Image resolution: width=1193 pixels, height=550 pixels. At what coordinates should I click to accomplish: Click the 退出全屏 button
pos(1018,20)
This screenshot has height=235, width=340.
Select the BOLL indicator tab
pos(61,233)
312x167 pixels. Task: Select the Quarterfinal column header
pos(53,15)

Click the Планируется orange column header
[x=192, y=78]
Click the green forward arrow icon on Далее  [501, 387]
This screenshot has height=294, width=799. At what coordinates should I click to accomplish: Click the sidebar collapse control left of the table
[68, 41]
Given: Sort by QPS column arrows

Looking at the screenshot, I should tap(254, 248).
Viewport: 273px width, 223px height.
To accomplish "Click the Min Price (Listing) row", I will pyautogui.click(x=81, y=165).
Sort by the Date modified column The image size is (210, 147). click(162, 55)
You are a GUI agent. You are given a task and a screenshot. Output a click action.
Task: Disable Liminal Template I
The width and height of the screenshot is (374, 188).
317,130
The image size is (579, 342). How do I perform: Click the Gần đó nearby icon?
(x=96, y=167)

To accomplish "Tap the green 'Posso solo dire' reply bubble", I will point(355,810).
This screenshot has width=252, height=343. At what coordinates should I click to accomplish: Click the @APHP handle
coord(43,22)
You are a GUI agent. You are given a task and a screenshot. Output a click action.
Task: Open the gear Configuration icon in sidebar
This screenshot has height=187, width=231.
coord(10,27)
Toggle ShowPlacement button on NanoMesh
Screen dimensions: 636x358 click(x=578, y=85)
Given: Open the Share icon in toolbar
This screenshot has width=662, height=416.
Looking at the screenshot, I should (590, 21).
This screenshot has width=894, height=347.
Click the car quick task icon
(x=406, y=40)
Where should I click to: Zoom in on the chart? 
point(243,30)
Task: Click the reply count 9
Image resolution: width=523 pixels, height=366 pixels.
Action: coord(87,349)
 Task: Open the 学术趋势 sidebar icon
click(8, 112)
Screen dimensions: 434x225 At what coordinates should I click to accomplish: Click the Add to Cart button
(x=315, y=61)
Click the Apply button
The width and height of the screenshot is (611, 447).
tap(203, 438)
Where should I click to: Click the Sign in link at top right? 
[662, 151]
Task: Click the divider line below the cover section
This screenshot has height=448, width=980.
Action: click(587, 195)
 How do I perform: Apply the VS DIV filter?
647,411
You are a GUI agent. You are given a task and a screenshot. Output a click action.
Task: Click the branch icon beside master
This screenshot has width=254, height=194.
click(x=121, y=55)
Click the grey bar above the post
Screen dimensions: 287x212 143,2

========

> Brief: Where does the word "reply" appear in the listing above? Copy every line that holds it.

> Response below:
To accomplish "Tap the green 'Posso solo dire' reply bubble", I will point(355,810).
Task: Click the reply count 9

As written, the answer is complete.